Motuweta isolata are known naturally from just one island: Atiu/Middle Island in the Mercurys, an island group off the eastern coast of the Coromandel Peninsula. Middle Island is small, just 13 ha, and free of introduced mammals, although it has several species of predators: giant centipedes, tuatara, lizards, and morepork. The island also has ground wētā (Hemiandrus) and a large population of burrow-nesting seabirds.

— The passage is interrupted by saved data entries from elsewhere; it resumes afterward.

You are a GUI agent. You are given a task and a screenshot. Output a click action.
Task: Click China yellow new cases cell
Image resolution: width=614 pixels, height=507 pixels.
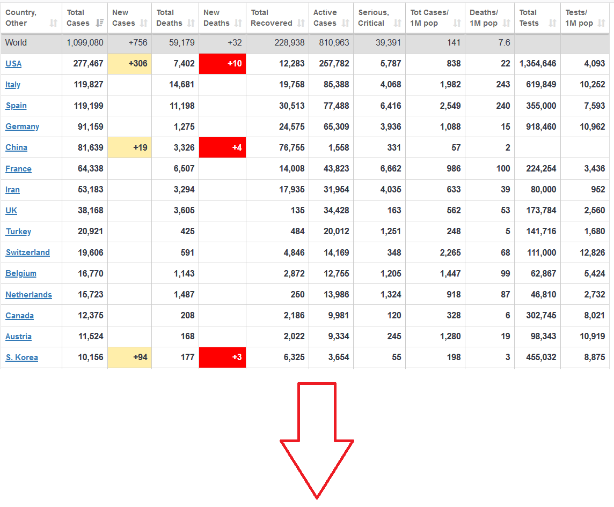(129, 147)
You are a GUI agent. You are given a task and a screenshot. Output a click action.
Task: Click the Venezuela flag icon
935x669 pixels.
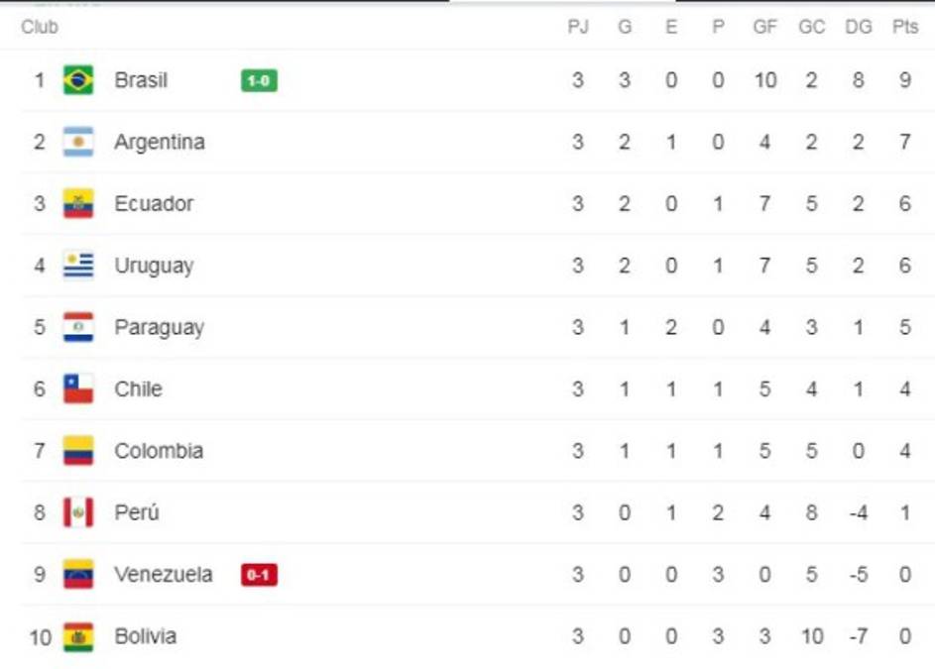(78, 574)
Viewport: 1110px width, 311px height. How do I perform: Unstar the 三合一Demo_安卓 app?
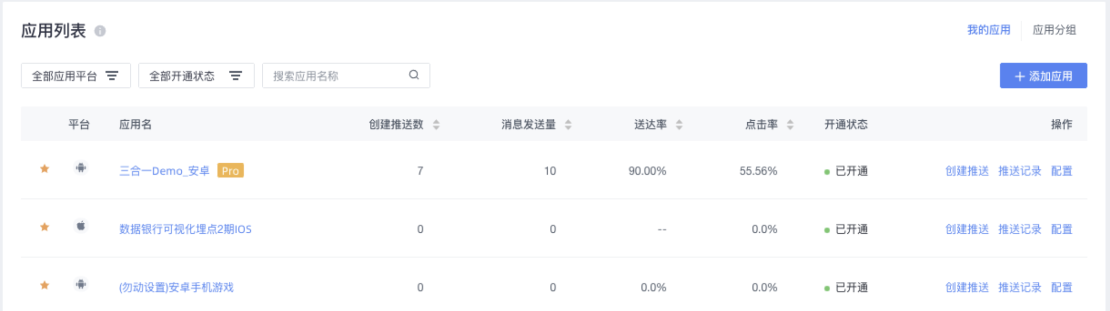[44, 169]
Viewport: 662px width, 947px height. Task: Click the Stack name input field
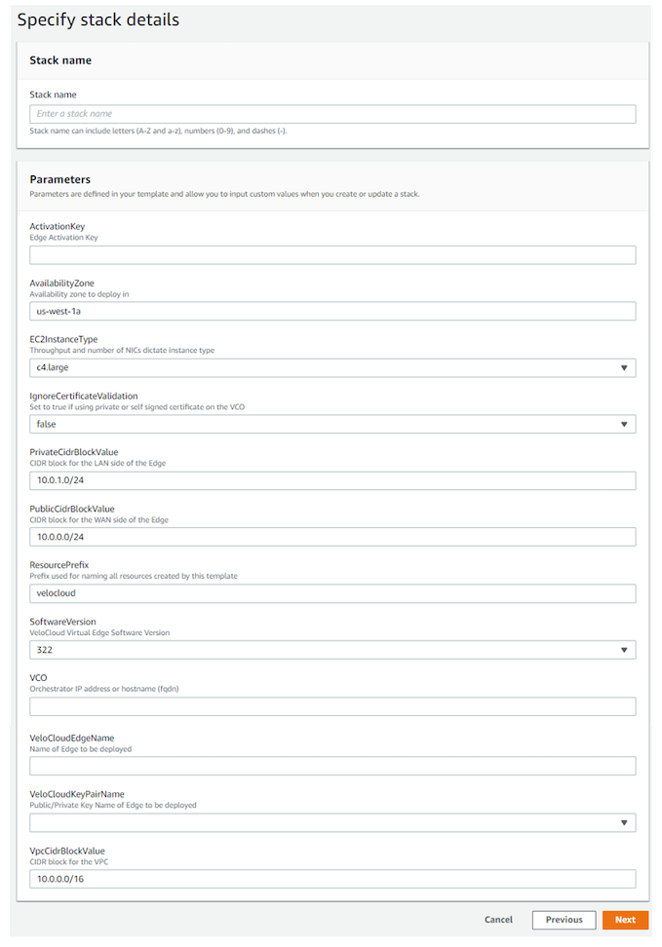point(332,114)
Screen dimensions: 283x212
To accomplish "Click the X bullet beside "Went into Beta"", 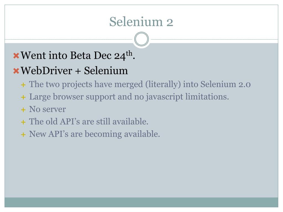I will (x=16, y=56).
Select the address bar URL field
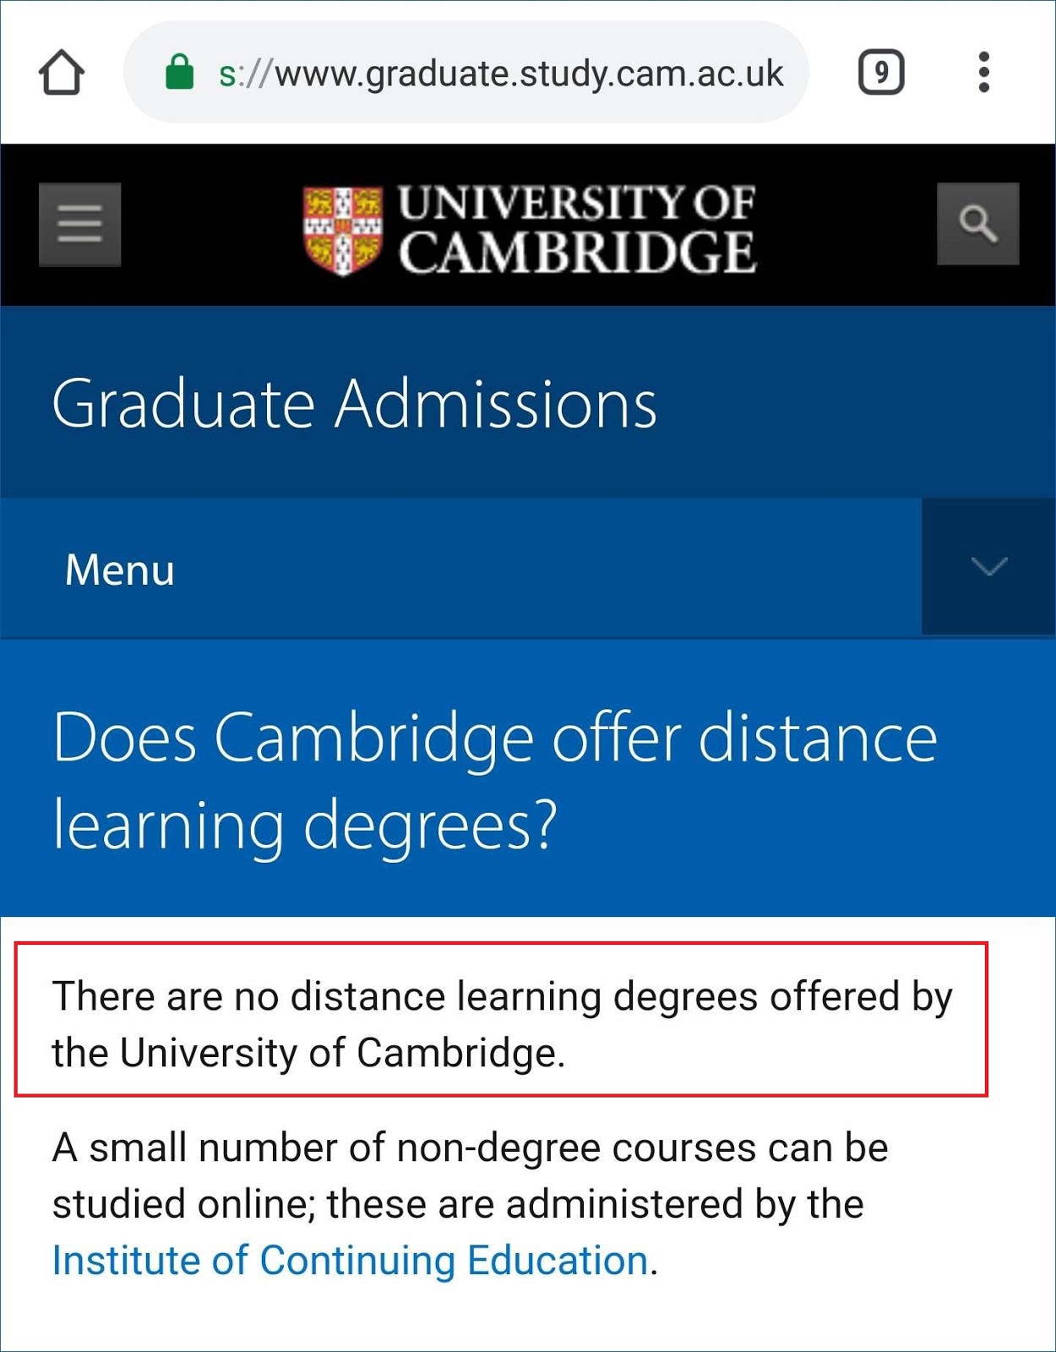Viewport: 1056px width, 1352px height. point(466,73)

M. isolata were growing increasingly scarce on Middle Island during the 1990s, with an estimated population of less than 200, so a breeding programme was set up at the DSIR's Mt Albert Research Centre. In 1993–94, and again in 1998, two female and one male wētā were captured and bred in captivity by DOC ranger Rob Chappell and other entomologists. The first batch failed, but the 1998 trial produced 181 hatchlings, and 77 more in the second generation. In 2000–2001, 130 of the first generation of captive bred wētā were released onto two other islands in the Mercury group, Moturehu/Double Island and Whakau/Red Mercury. These islands had been cleared of their only mammalian predator, kiore, in 1989 and 1991. Regular monitoring showed immature wētā, indicating breeding, and the species has continued to spread and increase on both islands. Tracking tunnels showed that they were spreading out from their release site on Red Mercury by 50–100 m each year.

This breeding programme was just in time, because tusked wētā were disappearing from Middle Island. In the 1980s, dozens could be seen in a single night, but between 1998 and 2003 biologists searched for a total of 64 nights and found only four. None have been seen there since 2001, despite eight searches between 2009 and 2012. Middle Island tusked wētā have either gone extinct on Middle Island, or dropped to such low numbers that they are undetectable. It is possible that Middle Island is drier than the rest of the Mercury Islands, and a prolonged drought drove the population there to extinction.

One conservation concern for Mercury Islands tusked wētā is loss of genetic diversity: from 2000 to 2009, 567 captive-bred individuals were released onto six islands, all descended from two females and a male taken from Middle Island in 1998. As well as the healthy populations on Moturehu and Red Mercury, M. isolata is now thriving on Ohinau, Kawhitu/Stanley and Korapuki Islands and is present in low numbers on Repanga/Cuvier Island. All were previously cleared of mammalian predators. It was also successfully introduced to AhuAhu/Great Mercury Island in 2021 after the owners eradicated mammalian predators in 2016. As a result, the threat classification, originally Nationally Critical, is now Not Threatened - Nationally Uncommon and the species seems safe from extinction.